The US LHC Accelerator Program (LARP) has successfully tested a powerful superconducting quadrupole magnet that will play a key role in developing a new beam-focusing system for the LHC. This advanced system – with other major upgrades to be implemented…

The US LHC Accelerator Program (LARP) has successfully tested a powerful superconducting quadrupole magnet that will play a key role in developing a new beam-focusing system for the LHC. This advanced system – with other major upgrades to be implemented over the next decade – will allow the LHC to deliver a luminosity up to 10 times higher than in the original design.

Dubbed HQ02a, the latest in LARP’s series of high-field quadrupole magnets is wound with cables of the brittle but high-performance niobium-tin superconductor (Nb3Sn). Like all LHC magnets, HQ02a is designed to operate in superfluid helium at temperatures that are close to absolute zero. However, it has a larger beam aperture than the current focusing magnets – 120 mm in diameter compared to 70 mm – and the magnetic field in the superconducting coils reaches 12 T – 50% higher than the current 8 T. The corresponding field gradient – the rate of increase of field strength over the aperture – is 170 T/m. In a recent test at Fermilab, HQ02a achieved all of its challenging objectives.

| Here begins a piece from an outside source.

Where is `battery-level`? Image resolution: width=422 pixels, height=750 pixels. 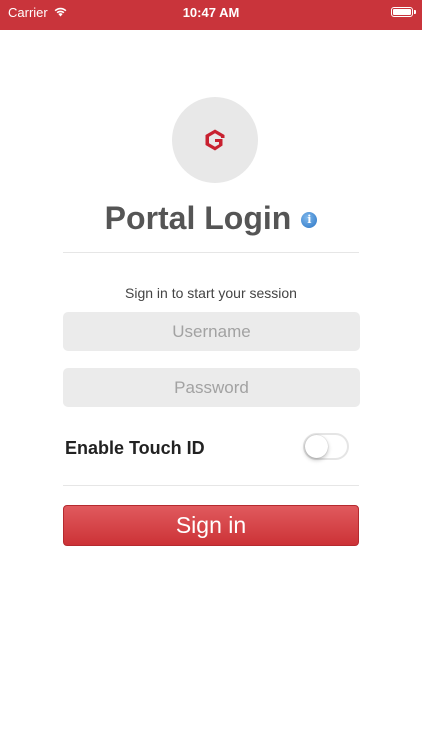 battery-level is located at coordinates (402, 12).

One of LARP’s primary goals is to support CERN’s plan to replace the quadrupole magnets in the interaction regions in about 10 years from now as part of the High Luminosity LHC project (CERN Courier January/February 2013 p28). Not only must the magnets produce a stronger field, they will also require a larger temperature margin and have to cope with the intense radiation, which comes hand in hand with the planned increase in the rate of energetic collisions. These requirements go beyond the capabilities of the niobium-titanium currently used in the LHC and in all previous superconducting magnets for particle accelerators.

Modern niobium-tin can operate at a higher magnetic field and with a wider temperature margin than niobium-titanium. However, it is brittle and sensitive to strain – critical factors where intense electrical currents and strong magnetic fields create enormous forces as the magnets are energized. Large forces can damage the fragile conductor or cause sudden displacements of the superconducting coils, releasing energy as heat and possibly resulting in a loss of the superconducting state – that is, a quench.

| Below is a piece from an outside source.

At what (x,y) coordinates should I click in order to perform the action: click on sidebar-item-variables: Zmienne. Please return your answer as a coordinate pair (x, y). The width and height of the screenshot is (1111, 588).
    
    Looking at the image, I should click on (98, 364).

To address these challenges, LARP has adopted a mechanical support structure that is based on a thick aluminum shell, pre-tensioned at room temperature using water-pressurized bladders and interference keys. This design concept – developed at Berkeley under the US Department of Energy’s General Accelerator Development programme – was compared with the traditional collar-based clamping system used in Fermilab’s Tevatron and all of the subsequent high-energy accelerators and scaled up to 4 m in length in the LARP long “racetrack” and long quadrupoles. The HQ models further refined this mechanical design approach, in particular by incorporating full coil alignment.

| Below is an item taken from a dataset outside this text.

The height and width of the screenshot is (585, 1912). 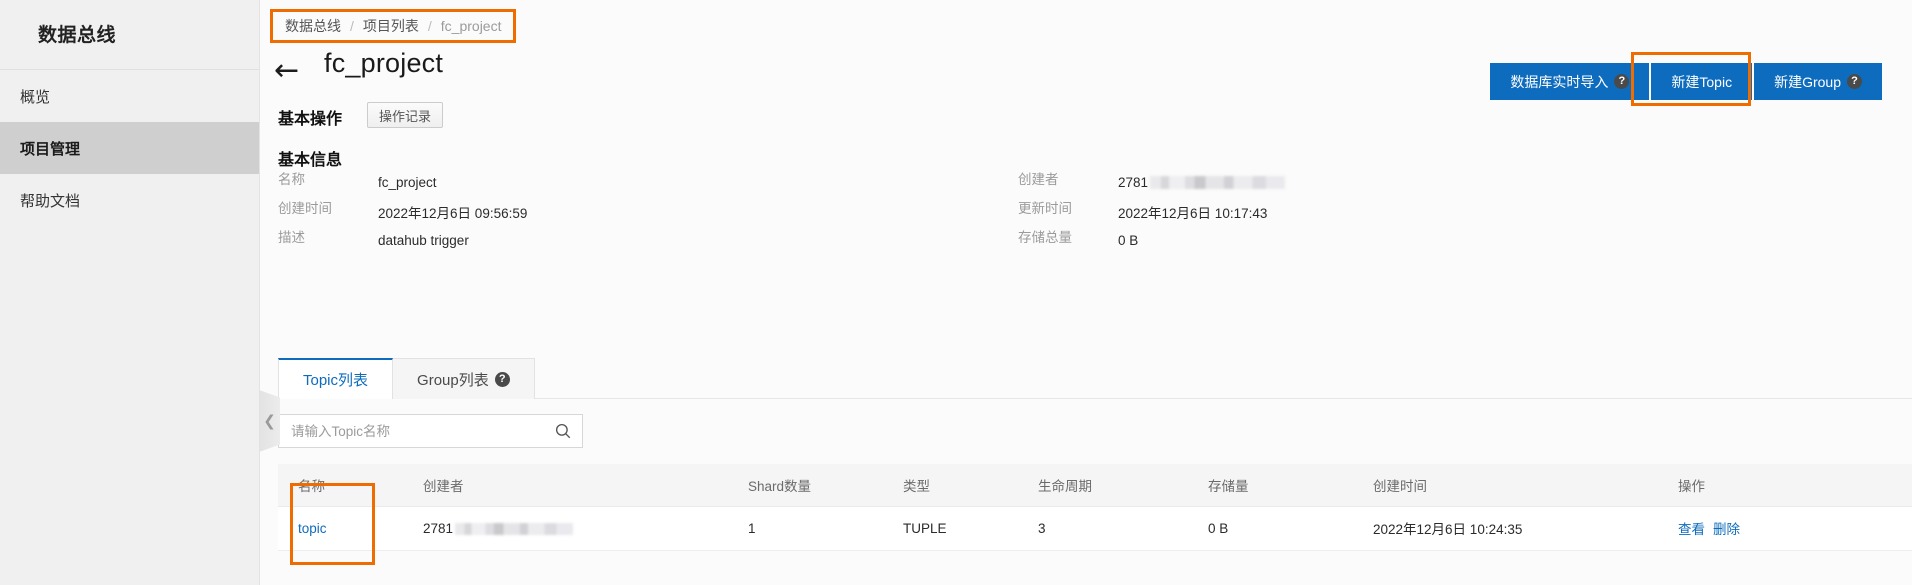 I want to click on cell-lifecycle: 3, so click(x=1103, y=528).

The success of these tests not only establishes high-performance niobium tin as a powerful superconductor for use in accelerator magnets, it also marks a shift from R&D to development of the LARP magnets that will be installed for the LHC luminosity upgrade.

• LARP is a collaboration involving Berkeley, Brookhaven, Fermilab and SLAC, working in close partnership with CERN. It is now led by Giorgio Apollinari (see Giorgio Apollinari selected as new head of LARP).